This paper presents a model of the heat transfer processes in the casing and rotors of a twin-screw multiphase pump. The model was developed to study the influence of temperature rise in the subsea multiphase pumping system-500 (SMPS), being developed by Petrobras, that operates with a twin-screw multiphase pump. The model is divided in three parts: heat transfer in the casing, in the rotor and energy balance of fluid. For the rotor, a helicoidal coordinate system is used to calculate the heat transfer. Axial symmetry is considered so it is possible to construct a two-dimensional model. The casing is modeled using an eccentric cylindrical coordinate system. In this case, the temperature gradient in axial direction is neglected and a two-dimensional calculation is carried out. The finite volume method is used to solve the transformed partial differential equations. With the two heat transfer models implemented, the fluid temperature is calculated using a simple energy balance that takes into account electric power, transferred heat and fluid internal energy.
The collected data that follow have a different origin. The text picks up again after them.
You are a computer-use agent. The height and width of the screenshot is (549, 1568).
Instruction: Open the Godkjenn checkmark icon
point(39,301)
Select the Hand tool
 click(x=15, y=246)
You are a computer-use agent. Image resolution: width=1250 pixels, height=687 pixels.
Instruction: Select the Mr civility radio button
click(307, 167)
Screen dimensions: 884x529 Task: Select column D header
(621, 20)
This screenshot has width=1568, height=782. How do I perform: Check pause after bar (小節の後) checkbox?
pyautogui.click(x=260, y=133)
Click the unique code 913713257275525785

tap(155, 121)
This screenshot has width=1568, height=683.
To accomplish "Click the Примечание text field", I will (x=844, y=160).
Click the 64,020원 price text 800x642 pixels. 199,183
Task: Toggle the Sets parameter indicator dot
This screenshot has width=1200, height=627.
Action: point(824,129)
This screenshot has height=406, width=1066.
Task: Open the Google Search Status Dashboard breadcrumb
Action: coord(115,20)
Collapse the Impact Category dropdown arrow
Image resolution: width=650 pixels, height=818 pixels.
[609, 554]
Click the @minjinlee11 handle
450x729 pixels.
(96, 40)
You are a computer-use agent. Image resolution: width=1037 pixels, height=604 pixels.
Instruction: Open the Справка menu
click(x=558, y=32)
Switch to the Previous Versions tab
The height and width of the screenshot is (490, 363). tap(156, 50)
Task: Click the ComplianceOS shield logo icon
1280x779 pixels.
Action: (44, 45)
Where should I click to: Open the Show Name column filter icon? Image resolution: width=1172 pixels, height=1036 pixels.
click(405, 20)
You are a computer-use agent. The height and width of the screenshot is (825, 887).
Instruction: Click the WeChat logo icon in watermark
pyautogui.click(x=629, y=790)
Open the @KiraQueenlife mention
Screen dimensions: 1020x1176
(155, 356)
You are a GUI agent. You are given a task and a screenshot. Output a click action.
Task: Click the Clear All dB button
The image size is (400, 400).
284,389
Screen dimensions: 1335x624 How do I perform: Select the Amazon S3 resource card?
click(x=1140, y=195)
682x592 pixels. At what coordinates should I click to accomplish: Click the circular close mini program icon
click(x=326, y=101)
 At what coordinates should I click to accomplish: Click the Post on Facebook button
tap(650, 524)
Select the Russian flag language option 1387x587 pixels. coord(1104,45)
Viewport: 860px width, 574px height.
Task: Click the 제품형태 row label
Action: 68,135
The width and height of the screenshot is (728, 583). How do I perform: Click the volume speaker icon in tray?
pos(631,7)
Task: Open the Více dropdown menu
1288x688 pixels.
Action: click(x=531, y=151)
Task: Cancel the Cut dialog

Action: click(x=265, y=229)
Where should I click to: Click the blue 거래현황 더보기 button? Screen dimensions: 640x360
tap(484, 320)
The implemented model was used to simulate thermal behavior of casing and rotors during loss of prime events faced by SMPS-500. Experimental data collected in pump trials are used as initial input parameters and the model calculates temperature evolution during the loss of prime events.

Suggested Citation

  • Nakashima, Celso Y. & de Oliveira, Silvio & Caetano, E.F., 2006. "Heat transfer in a twin-screw multiphase pump: Thermal modeling and one application in the petroleum industry," Energy, Elsevier, vol. 31(15), pages 3415-3425.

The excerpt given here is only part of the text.